● Problems and tasks:
1. In the Kafka streaming notes, what format does the value field have in the printed schema?
2. Rewrite the paragraph of the Kafka streaming notes that begins "the value is in binary format" as a shorter passage of prose, keeping its main steps.
3. Summarize the Kafka streaming notes in three sentences.
++++ Provided text ++++
Streaming Using Kafka

• add the following dependency -

  <dependency>
    <groupId>org.apache.spark</groupId>
    <artifactId>spark-sql-kafka-0-10_${scala.version}</artifactId>
    <version>${spark.version}</version>
  </dependency>
  

• use the following to establish a connection -

  Dataset<Row> kafkaSourceDf = spark.readStream()
    .format("kafka")
    .option("kafka.bootstrap.servers", "localhost:9092")
    .option("subscribe", "invoices")
    .load();
  

• when we try printing the schema - kafkaSourceDf.printSchema();, we get the following -

  |-- key: binary (nullable = true)
  |-- value: binary (nullable = true)
  |-- topic: string (nullable = true)
  |-- partition: integer (nullable = true)
  |-- offset: long (nullable = true)
  |-- timestamp: timestamp (nullable = true)
  |-- timestampType: integer (nullable = true)
  

• the value is in binary format. here is how to extract all fields into dataframe friendly format
  • assume we create the schema of the payload somewhere
  • then, we can cast the value field to a string
  • then, call from_json on it, which also needs the schema
  • this means all our data would be available as a struct type under the attribute value
  • finally, based on this, i chained a .select, so that i do not have to access fields using value.attribute, but just using attribute -

  Dataset<Row> flattenedDf = kafkaSourceDf
    .select(from_json(col("value").cast("string"), schema).alias("value"))
    .select("value.*")
++++ Collected data ++++
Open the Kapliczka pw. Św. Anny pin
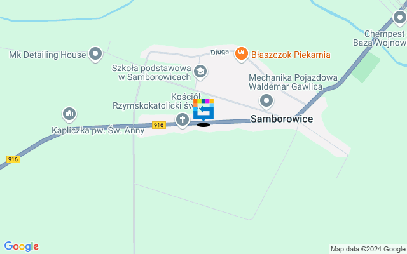The height and width of the screenshot is (254, 407). pyautogui.click(x=69, y=114)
++++
● Solutions by task:
1. Binary.

2. Since the value field is binary, its fields can be extracted into a dataframe-friendly format. First, a schema for the payload is assumed to exist. Next, the value field is cast to a string and passed to from_json with that schema, which places all the data in a struct under the value attribute. Finally, a chained .select lets fields be accessed as attribute rather than value.attribute.

3. Streaming from Kafka requires the spark-sql-kafka-0-10 dependency and a connection made with spark.readStream() in the kafka format, pointing to localhost:9092 and subscribing to the invoices topic. The resulting schema contains key, value, topic, partition, offset, timestamp and timestampType, with value in binary format. To obtain usable fields, value is cast to a string, parsed with from_json against a payload schema, and flattened with a select on value.*.